(INPUT DATA Opens)
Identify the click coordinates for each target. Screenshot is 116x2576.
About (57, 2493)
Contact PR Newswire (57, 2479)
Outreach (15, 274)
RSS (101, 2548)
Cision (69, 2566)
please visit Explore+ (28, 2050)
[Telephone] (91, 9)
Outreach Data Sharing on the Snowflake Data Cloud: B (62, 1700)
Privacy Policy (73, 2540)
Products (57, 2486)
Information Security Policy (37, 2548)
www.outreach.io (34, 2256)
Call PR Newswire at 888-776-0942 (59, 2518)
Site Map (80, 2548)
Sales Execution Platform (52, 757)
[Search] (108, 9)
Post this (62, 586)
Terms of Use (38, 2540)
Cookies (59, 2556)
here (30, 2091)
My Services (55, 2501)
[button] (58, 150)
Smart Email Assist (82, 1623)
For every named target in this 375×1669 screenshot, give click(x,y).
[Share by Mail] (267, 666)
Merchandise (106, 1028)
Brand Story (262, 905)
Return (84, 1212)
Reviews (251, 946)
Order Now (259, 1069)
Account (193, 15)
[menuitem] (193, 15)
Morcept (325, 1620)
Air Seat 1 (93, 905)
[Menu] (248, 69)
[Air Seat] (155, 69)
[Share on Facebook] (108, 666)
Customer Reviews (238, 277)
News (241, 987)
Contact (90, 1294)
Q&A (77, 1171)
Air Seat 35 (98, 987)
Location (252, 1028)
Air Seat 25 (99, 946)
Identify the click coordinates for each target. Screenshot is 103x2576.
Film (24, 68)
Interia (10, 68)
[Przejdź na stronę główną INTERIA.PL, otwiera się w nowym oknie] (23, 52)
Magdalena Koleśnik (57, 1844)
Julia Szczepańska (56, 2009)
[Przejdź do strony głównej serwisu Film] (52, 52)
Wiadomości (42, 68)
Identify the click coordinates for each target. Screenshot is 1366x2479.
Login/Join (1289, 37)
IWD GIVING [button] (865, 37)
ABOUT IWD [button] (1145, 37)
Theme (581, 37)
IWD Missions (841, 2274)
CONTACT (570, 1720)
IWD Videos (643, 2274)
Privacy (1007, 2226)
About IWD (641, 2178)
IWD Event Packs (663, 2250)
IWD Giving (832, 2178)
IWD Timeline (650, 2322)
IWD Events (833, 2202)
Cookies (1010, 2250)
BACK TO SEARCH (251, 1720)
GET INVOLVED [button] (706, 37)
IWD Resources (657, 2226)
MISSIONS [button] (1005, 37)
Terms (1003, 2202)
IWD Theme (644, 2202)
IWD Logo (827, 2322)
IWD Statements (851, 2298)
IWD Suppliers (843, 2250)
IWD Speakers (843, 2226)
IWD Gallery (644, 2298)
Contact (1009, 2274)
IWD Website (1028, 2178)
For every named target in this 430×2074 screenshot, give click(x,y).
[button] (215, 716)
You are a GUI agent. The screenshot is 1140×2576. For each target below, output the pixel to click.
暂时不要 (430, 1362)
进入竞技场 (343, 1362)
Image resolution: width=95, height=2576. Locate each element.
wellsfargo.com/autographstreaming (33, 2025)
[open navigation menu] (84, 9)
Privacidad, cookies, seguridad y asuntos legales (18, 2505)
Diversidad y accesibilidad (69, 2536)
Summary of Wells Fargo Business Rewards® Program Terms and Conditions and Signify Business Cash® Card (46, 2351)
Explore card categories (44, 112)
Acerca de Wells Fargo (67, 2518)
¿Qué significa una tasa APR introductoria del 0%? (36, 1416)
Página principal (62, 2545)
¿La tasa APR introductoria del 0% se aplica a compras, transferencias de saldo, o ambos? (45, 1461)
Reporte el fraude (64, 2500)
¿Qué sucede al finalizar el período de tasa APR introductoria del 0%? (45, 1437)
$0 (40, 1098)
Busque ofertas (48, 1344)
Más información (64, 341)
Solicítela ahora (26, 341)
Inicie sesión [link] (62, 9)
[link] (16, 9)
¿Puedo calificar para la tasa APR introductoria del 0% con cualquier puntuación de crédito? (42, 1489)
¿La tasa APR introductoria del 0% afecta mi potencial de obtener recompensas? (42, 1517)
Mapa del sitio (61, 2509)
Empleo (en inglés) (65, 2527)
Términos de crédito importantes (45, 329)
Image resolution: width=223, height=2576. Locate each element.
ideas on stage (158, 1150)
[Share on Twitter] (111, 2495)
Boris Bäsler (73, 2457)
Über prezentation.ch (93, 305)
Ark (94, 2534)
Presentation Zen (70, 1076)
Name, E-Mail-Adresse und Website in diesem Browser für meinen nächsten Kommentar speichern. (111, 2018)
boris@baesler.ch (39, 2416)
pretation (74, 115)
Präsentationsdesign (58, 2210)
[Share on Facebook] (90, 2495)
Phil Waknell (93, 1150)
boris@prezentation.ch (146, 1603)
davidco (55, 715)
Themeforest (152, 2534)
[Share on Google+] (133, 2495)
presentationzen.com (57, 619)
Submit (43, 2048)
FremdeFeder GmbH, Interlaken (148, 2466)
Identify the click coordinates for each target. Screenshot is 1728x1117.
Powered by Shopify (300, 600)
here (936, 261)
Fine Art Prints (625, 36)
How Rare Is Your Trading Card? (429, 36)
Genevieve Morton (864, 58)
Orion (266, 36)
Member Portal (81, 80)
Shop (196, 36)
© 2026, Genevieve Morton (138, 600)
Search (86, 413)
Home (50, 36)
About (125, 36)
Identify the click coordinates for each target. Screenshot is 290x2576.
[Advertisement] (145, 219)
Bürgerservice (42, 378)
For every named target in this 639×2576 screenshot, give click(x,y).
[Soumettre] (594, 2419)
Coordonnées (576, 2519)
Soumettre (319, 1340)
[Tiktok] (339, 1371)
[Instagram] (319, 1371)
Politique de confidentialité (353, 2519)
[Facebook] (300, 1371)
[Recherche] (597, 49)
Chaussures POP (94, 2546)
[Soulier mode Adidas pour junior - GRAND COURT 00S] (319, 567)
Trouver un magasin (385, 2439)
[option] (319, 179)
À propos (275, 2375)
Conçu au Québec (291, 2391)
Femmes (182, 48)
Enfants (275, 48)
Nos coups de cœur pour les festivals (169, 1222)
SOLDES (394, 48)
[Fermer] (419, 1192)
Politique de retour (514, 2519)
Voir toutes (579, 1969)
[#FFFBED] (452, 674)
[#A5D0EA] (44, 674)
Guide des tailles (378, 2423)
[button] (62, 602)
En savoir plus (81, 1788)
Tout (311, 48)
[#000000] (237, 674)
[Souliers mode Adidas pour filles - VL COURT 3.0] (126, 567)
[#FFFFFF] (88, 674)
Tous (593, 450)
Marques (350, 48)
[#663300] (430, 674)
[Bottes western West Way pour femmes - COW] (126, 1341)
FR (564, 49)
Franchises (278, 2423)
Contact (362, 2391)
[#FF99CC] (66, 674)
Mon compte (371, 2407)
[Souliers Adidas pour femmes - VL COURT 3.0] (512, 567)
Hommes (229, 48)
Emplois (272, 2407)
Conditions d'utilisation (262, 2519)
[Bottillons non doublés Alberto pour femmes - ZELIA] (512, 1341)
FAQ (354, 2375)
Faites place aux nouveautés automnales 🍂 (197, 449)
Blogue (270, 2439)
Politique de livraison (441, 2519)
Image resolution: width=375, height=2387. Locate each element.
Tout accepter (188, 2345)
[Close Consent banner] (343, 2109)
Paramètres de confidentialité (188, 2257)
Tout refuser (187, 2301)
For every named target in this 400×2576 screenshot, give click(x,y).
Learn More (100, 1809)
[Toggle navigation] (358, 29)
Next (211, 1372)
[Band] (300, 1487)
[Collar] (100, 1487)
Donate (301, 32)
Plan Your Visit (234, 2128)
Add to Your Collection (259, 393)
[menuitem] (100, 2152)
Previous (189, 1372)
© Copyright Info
(INPUT DATA Closes)
- [WORK TO BE COMPLETED]
Every entry should be output again exactly as written.

- [RESULT OF THE TASK]
Identify the click coordinates for each target. Screenshot is 116x2576.
About (57, 2493)
Contact PR Newswire (57, 2479)
Outreach (15, 274)
RSS (101, 2548)
Cision (69, 2566)
please visit Explore+ (28, 2050)
[Telephone] (91, 9)
Outreach Data Sharing on the Snowflake Data Cloud: B (62, 1700)
Privacy Policy (73, 2540)
Products (57, 2486)
Information Security Policy (37, 2548)
www.outreach.io (34, 2256)
Call PR Newswire at 888-776-0942 (59, 2518)
Site Map (80, 2548)
Sales Execution Platform (52, 757)
[Search] (108, 9)
Post this (62, 586)
Terms of Use (38, 2540)
Cookies (59, 2556)
here (30, 2091)
My Services (55, 2501)
[button] (58, 150)
Smart Email Assist (82, 1623)
For every named target in this 375×1669 screenshot, give click(x,y).
[Share by Mail] (267, 666)
Merchandise (106, 1028)
Brand Story (262, 905)
Return (84, 1212)
Reviews (251, 946)
Order Now (259, 1069)
Account (193, 15)
[menuitem] (193, 15)
Morcept (325, 1620)
Air Seat 1 (93, 905)
[Menu] (248, 69)
[Air Seat] (155, 69)
[Share on Facebook] (108, 666)
Customer Reviews (238, 277)
News (241, 987)
Contact (90, 1294)
Q&A (77, 1171)
Air Seat 35 (98, 987)
Location (252, 1028)
Air Seat 25 (99, 946)
Identify the click coordinates for each target. Screenshot is 103x2576.
Film (24, 68)
Interia (10, 68)
[Przejdź na stronę główną INTERIA.PL, otwiera się w nowym oknie] (23, 52)
Magdalena Koleśnik (57, 1844)
Julia Szczepańska (56, 2009)
[Przejdź do strony głównej serwisu Film] (52, 52)
Wiadomości (42, 68)
Identify the click coordinates for each target. Screenshot is 1366x2479.
Login/Join (1289, 37)
IWD GIVING [button] (865, 37)
ABOUT IWD [button] (1145, 37)
Theme (581, 37)
IWD Missions (841, 2274)
CONTACT (570, 1720)
IWD Videos (643, 2274)
Privacy (1007, 2226)
About IWD (641, 2178)
IWD Event Packs (663, 2250)
IWD Giving (832, 2178)
IWD Timeline (650, 2322)
IWD Events (833, 2202)
Cookies (1010, 2250)
BACK TO SEARCH (251, 1720)
GET INVOLVED [button] (706, 37)
IWD Resources (657, 2226)
MISSIONS [button] (1005, 37)
Terms (1003, 2202)
IWD Theme (644, 2202)
IWD Logo (827, 2322)
IWD Statements (851, 2298)
IWD Suppliers (843, 2250)
IWD Speakers (843, 2226)
IWD Gallery (644, 2298)
Contact (1009, 2274)
IWD Website (1028, 2178)
For every named target in this 430×2074 screenshot, give click(x,y).
[button] (215, 716)
You are a GUI agent. The screenshot is 1140×2576. For each target below, output the pixel to click.
暂时不要 (430, 1362)
进入竞技场 (343, 1362)
Image resolution: width=95, height=2576. Locate each element.
wellsfargo.com/autographstreaming (33, 2025)
[open navigation menu] (84, 9)
Privacidad, cookies, seguridad y asuntos legales (18, 2505)
Diversidad y accesibilidad (69, 2536)
Summary of Wells Fargo Business Rewards® Program Terms and Conditions and Signify Business Cash® Card (46, 2351)
Explore card categories (44, 112)
Acerca de Wells Fargo (67, 2518)
¿Qué significa una tasa APR introductoria del 0%? (36, 1416)
Página principal (62, 2545)
¿La tasa APR introductoria del 0% se aplica a compras, transferencias de saldo, o ambos? (45, 1461)
Reporte el fraude (64, 2500)
¿Qué sucede al finalizar el período de tasa APR introductoria del 0%? (45, 1437)
$0 (40, 1098)
Busque ofertas (48, 1344)
Más información (64, 341)
Solicítela ahora (26, 341)
Inicie sesión [link] (62, 9)
[link] (16, 9)
¿Puedo calificar para la tasa APR introductoria del 0% con cualquier puntuación de crédito? (42, 1489)
¿La tasa APR introductoria del 0% afecta mi potencial de obtener recompensas? (42, 1517)
Mapa del sitio (61, 2509)
Empleo (en inglés) (65, 2527)
Términos de crédito importantes (45, 329)
Image resolution: width=223, height=2576. Locate each element.
ideas on stage (158, 1150)
[Share on Twitter] (111, 2495)
Boris Bäsler (73, 2457)
Über prezentation.ch (93, 305)
Ark (94, 2534)
Presentation Zen (70, 1076)
Name, E-Mail-Adresse und Website in diesem Browser für meinen nächsten Kommentar speichern. (111, 2018)
boris@baesler.ch (39, 2416)
pretation (74, 115)
Präsentationsdesign (58, 2210)
[Share on Facebook] (90, 2495)
Phil Waknell (93, 1150)
boris@prezentation.ch (146, 1603)
davidco (55, 715)
Themeforest (152, 2534)
[Share on Google+] (133, 2495)
presentationzen.com (57, 619)
Submit (43, 2048)
FremdeFeder GmbH, Interlaken (148, 2466)
Identify the click coordinates for each target. Screenshot is 1728x1117.
Powered by Shopify (300, 600)
here (936, 261)
Fine Art Prints (625, 36)
How Rare Is Your Trading Card? (429, 36)
Genevieve Morton (864, 58)
Orion (266, 36)
Member Portal (81, 80)
Shop (196, 36)
© 2026, Genevieve Morton (138, 600)
Search (86, 413)
Home (50, 36)
About (125, 36)
Identify the click coordinates for each target. Screenshot is 290x2576.
[Advertisement] (145, 219)
Bürgerservice (42, 378)
For every named target in this 639×2576 screenshot, give click(x,y).
[Soumettre] (594, 2419)
Coordonnées (576, 2519)
Soumettre (319, 1340)
[Tiktok] (339, 1371)
[Instagram] (319, 1371)
Politique de confidentialité (353, 2519)
[Facebook] (300, 1371)
[Recherche] (597, 49)
Chaussures POP (94, 2546)
[Soulier mode Adidas pour junior - GRAND COURT 00S] (319, 567)
Trouver un magasin (385, 2439)
[option] (319, 179)
À propos (275, 2375)
Conçu au Québec (291, 2391)
Femmes (182, 48)
Enfants (275, 48)
Nos coups de cœur pour les festivals (169, 1222)
SOLDES (394, 48)
[Fermer] (419, 1192)
Politique de retour (514, 2519)
Voir toutes (579, 1969)
[#FFFBED] (452, 674)
[#A5D0EA] (44, 674)
Guide des tailles (378, 2423)
[button] (62, 602)
En savoir plus (81, 1788)
Tout (311, 48)
[#000000] (237, 674)
[Souliers mode Adidas pour filles - VL COURT 3.0] (126, 567)
[#FFFFFF] (88, 674)
Tous (593, 450)
Marques (350, 48)
[#663300] (430, 674)
[Bottes western West Way pour femmes - COW] (126, 1341)
FR (564, 49)
Franchises (278, 2423)
Contact (362, 2391)
[#FF99CC] (66, 674)
Mon compte (371, 2407)
[Souliers Adidas pour femmes - VL COURT 3.0] (512, 567)
Hommes (229, 48)
Emplois (272, 2407)
Conditions d'utilisation (262, 2519)
[Bottillons non doublés Alberto pour femmes - ZELIA] (512, 1341)
FAQ (354, 2375)
Faites place aux nouveautés automnales 🍂 (197, 449)
Blogue (270, 2439)
Politique de livraison (441, 2519)
Image resolution: width=375, height=2387. Locate each element.
Tout accepter (188, 2345)
[Close Consent banner] (343, 2109)
Paramètres de confidentialité (188, 2257)
Tout refuser (187, 2301)
For every named target in this 400×2576 screenshot, give click(x,y).
Learn More (100, 1809)
[Toggle navigation] (358, 29)
Next (211, 1372)
[Band] (300, 1487)
[Collar] (100, 1487)
Donate (301, 32)
Plan Your Visit (234, 2128)
Add to Your Collection (259, 393)
[menuitem] (100, 2152)
Previous (189, 1372)
© Copyright Info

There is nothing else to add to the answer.